[SUPPLIED RECORDS]
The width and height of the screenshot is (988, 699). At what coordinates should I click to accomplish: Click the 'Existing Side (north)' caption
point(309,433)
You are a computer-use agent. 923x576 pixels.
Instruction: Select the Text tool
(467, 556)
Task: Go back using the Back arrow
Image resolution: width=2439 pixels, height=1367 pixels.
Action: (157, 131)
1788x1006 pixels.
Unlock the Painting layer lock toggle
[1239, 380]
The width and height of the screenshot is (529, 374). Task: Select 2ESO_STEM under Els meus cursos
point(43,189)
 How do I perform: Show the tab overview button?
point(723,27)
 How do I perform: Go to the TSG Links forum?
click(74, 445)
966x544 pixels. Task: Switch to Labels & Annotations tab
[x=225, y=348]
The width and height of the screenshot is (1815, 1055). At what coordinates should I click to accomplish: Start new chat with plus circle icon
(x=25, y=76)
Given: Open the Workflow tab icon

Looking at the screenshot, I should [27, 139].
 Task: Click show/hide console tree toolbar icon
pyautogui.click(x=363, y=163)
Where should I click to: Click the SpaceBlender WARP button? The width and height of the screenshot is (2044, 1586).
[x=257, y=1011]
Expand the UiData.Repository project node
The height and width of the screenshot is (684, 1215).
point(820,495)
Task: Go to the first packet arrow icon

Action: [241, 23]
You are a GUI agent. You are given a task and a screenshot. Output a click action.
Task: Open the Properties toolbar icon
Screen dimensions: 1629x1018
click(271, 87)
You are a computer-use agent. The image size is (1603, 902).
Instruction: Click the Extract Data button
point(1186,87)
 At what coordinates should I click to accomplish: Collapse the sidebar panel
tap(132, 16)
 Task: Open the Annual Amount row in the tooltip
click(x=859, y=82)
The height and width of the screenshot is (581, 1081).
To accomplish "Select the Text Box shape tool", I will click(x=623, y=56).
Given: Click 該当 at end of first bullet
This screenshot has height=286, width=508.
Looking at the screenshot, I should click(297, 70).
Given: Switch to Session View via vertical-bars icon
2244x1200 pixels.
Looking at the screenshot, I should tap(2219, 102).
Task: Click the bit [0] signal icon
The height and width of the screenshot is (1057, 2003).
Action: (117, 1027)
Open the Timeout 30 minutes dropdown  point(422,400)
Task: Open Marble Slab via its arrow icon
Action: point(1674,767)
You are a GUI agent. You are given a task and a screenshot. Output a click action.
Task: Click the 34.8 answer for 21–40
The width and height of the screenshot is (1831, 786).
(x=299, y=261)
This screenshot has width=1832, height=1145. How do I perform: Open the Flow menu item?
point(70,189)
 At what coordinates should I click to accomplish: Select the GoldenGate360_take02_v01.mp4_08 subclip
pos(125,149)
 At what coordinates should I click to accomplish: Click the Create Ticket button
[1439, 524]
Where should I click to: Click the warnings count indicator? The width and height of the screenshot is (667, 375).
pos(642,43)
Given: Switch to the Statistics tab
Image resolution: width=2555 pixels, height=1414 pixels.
[/SUPPLIED RECORDS]
Find the word "agent" in the data and show each line that holds it.

You are a computer-use agent. 923x576 pixels.
You are a GUI agent. You are given a task and a screenshot. Output a click action.
You are a computer-use agent. The image size is (1603, 902).
You are a GUI agent. You are given a task and a screenshot. Output a click action.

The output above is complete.